- Given entries -

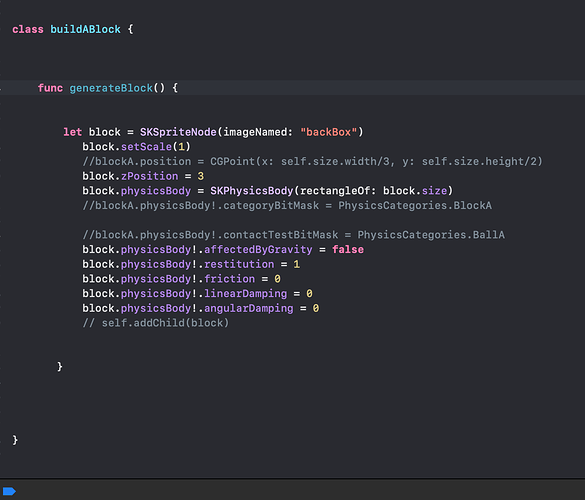Place cursor on zPosition property
585x500 pixels.
(x=150, y=176)
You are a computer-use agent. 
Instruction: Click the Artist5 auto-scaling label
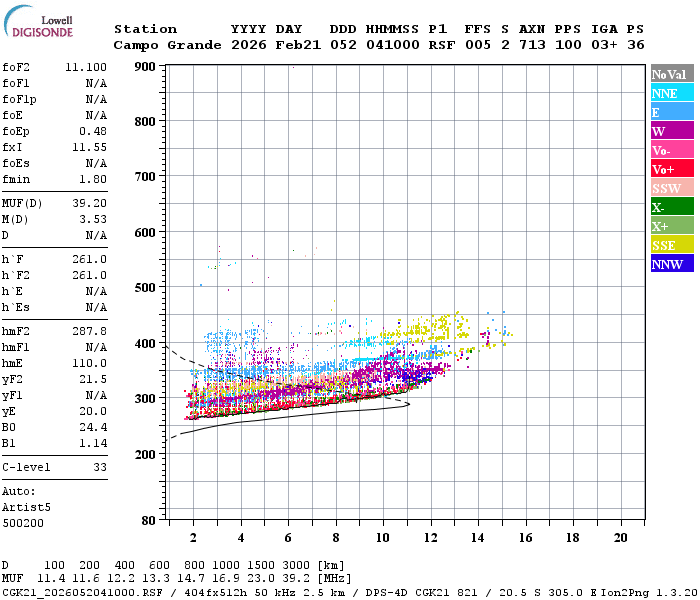26,508
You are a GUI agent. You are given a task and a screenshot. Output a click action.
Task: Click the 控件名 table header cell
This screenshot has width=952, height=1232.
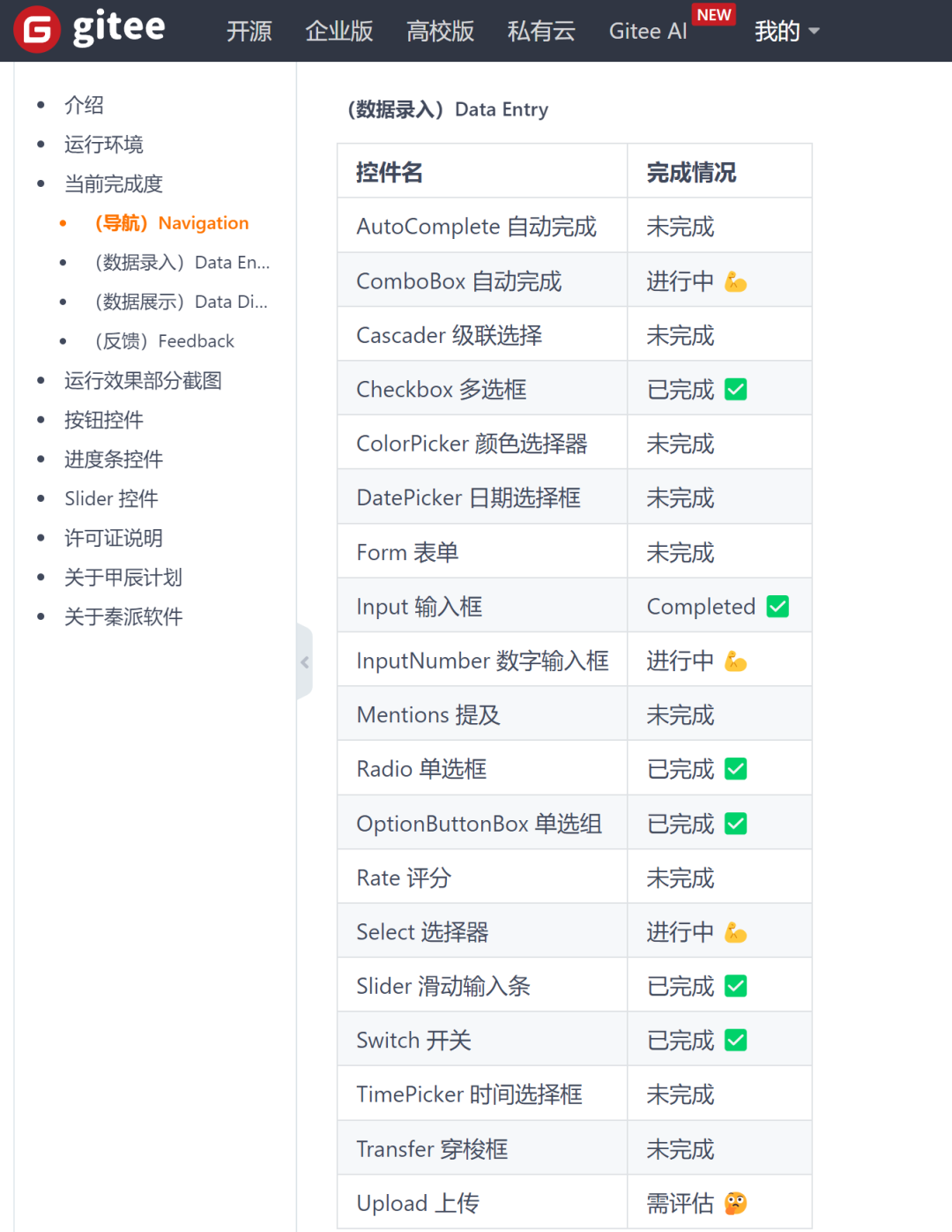point(390,172)
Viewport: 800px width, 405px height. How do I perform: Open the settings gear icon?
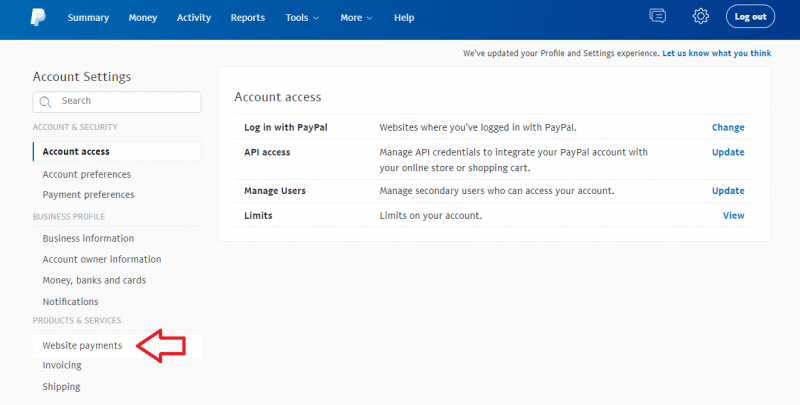(x=701, y=16)
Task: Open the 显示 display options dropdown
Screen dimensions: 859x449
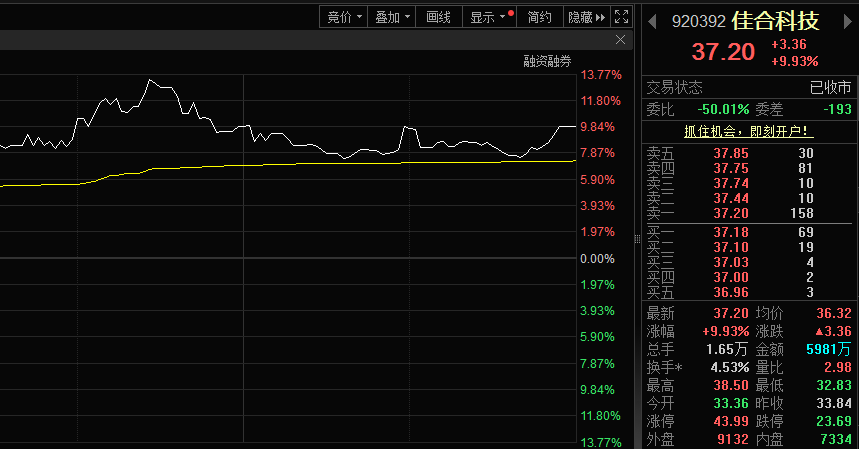Action: pos(488,17)
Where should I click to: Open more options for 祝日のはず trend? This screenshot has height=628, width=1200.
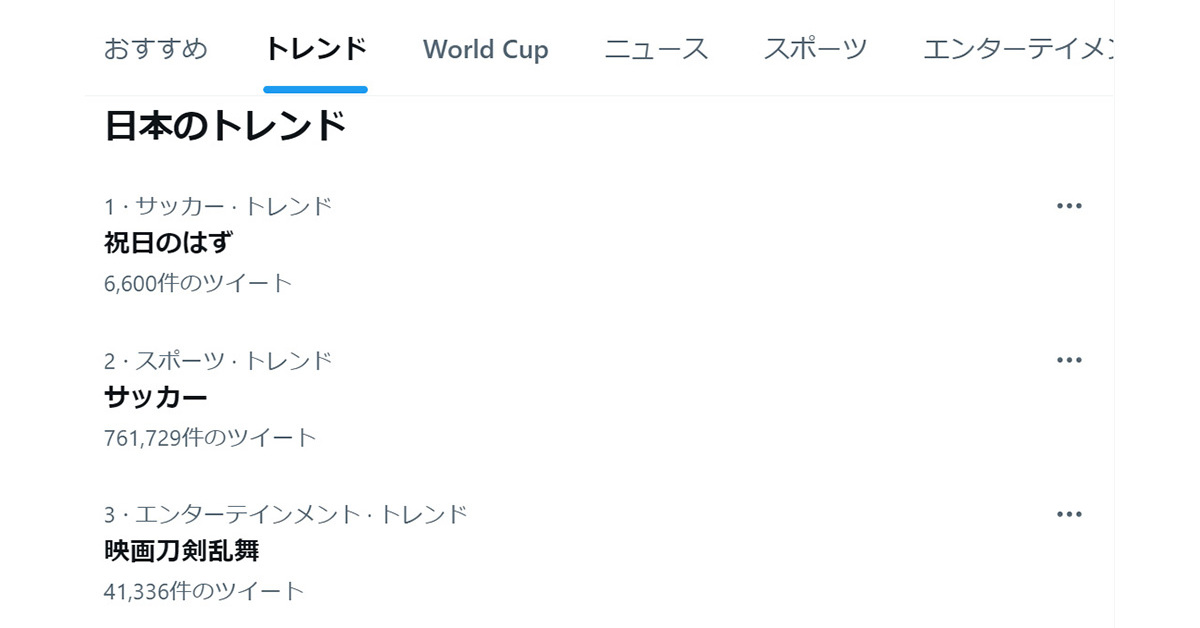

- What you are asked to do -
Can you rescale the data from the line containing "Viewport: 800px width, 405px" through the end of the data, giving every line again with its request and multiplying only the click coordinates in the answers by 1.35, rounded to whole numbers with halves going up? Leave the pictures out.

- Final result -
Viewport: 800px width, 405px height. How do I perform: Open the settings gear icon?
(x=946, y=22)
Task: Open the 显示 display options dropdown
Screen dimensions: 859x449
Action: pos(659,23)
Where should I click to: Open more options for 祝日のはず trend? This screenshot has height=628, width=1200.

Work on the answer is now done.